DOCUMENT EXTRACT:

○ ○ ○

Justice Raju Varadarajulu Raveendran or simply R. V. Raveendran (born 15 October 1946) is a former judge of the Supreme Court of India. On 13 October 2011, the Supreme Court bench headed by Justice R Raveendran, inexplicably, nearly halved the sum of compensation awarded to victims by the [Delhi high court], and slashed punitive damages to be paid by cinema owners, the Ansal brothers, from ₹2.5 crore (equivalent to ₹4.4 crore or US$550,000 in 2020) to ₹25 lakh (equivalent to ₹44 lakh or US$55,000 in 2020).. He retired the next day, 14 October 2011, upon reaching superannuation. On 27 October 2021, Supreme Court of India appointed Justice RV Raveendran to supervise a three-member committee that will examine the allegations of unauthorised surveillance using Israeli spyware Pegasus.

○ ○ ○

DATASET CONTENT:

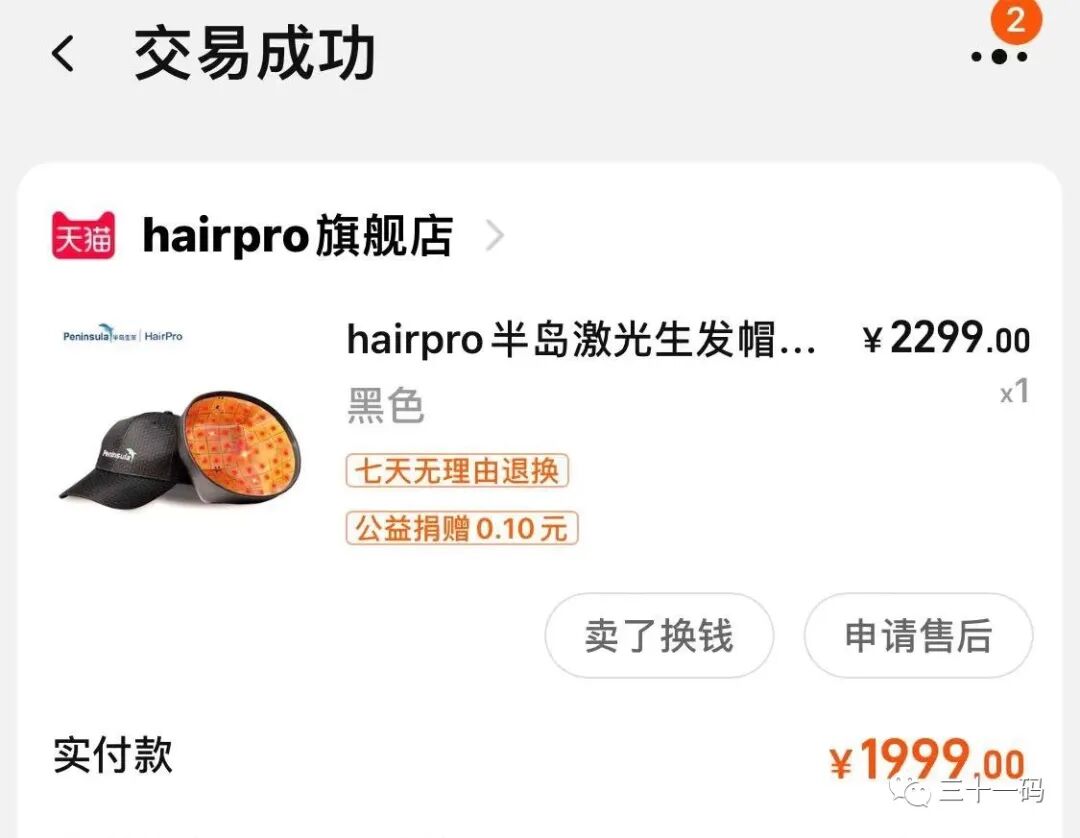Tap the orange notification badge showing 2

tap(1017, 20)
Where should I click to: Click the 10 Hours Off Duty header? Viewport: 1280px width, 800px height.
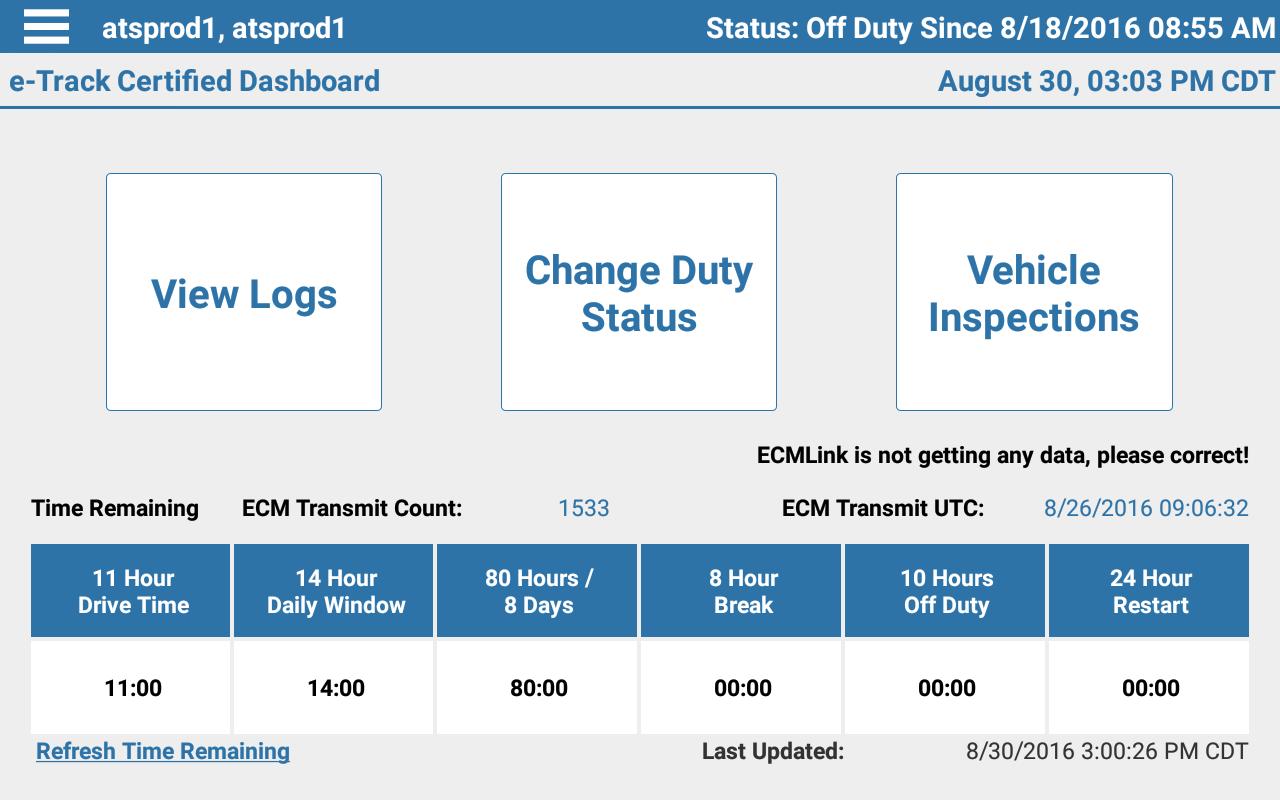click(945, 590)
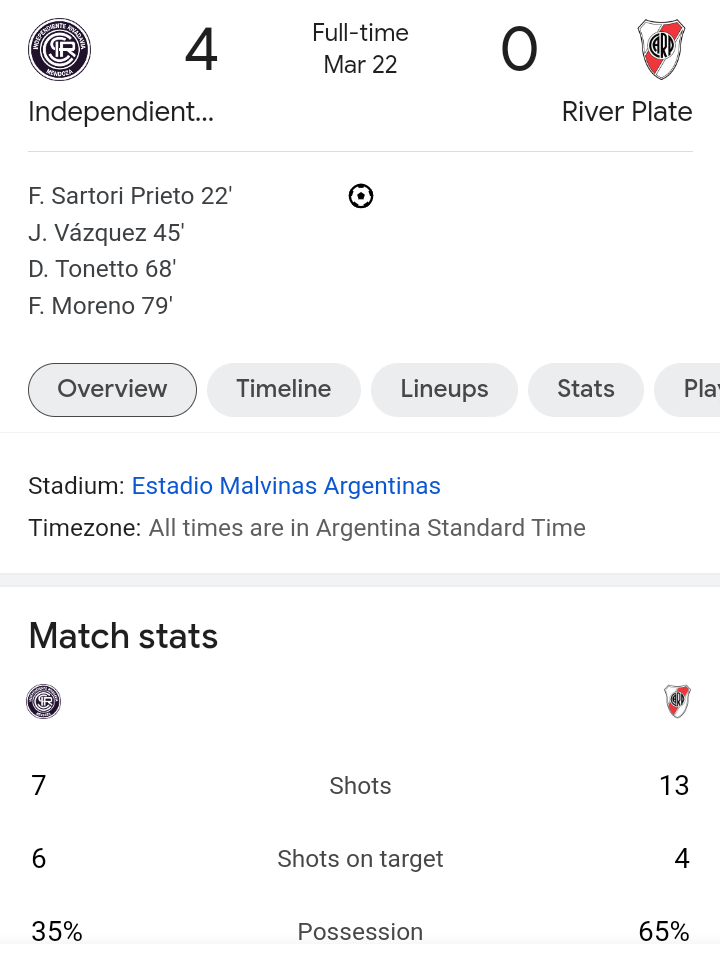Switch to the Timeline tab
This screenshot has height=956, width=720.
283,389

○ ○ ○

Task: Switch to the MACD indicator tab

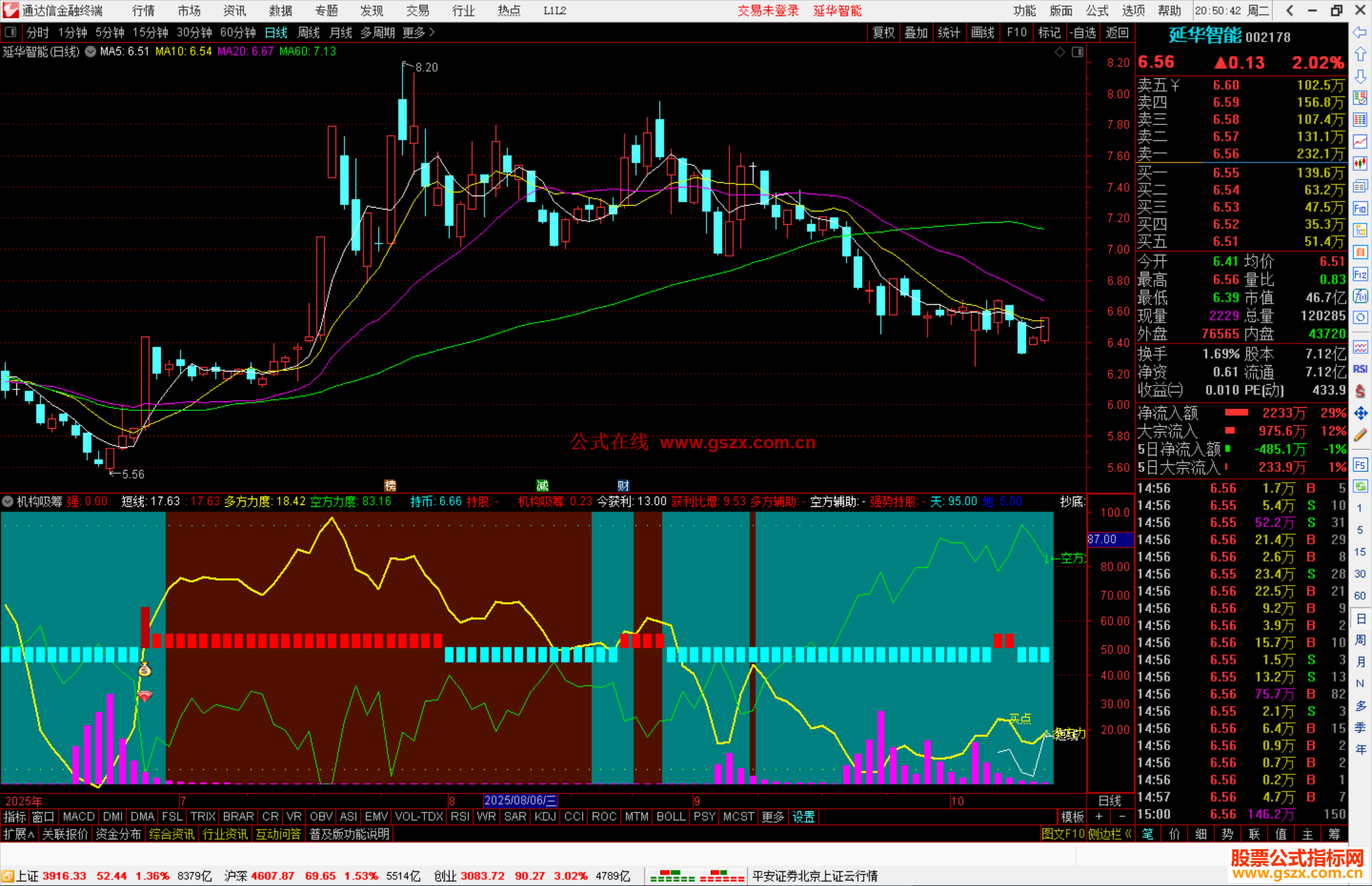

○ ○ ○

PROBLEMS:
A: Collect every line of the entries that contains the string "width", matching case exactly.
B: Please carry on the passage about R. V. Raveendran from where it stops.

RESULTS OF THE TASKS:
A:
Where should I click to: Click the 10 Hours Off Duty header? Viewport: 1280px width, 800px height.
This screenshot has height=956, width=720.

B:
Career
He holds a bachelor's degree in Science and Law. He became an advocate in 1968. He was inducted to the Karnataka High Court in 1993. He became the Chief Justice of the Madhya Pradesh High Court in 2004, and was elevated to the Supreme Court of India in October 2005.

He has seen several high-profile cases like the OBC reservation, 1993 Bombay bombings and the Krishna Godavari basin dispute. He also recused from the Krishna Godavari basin dispute case citing conflict of interest.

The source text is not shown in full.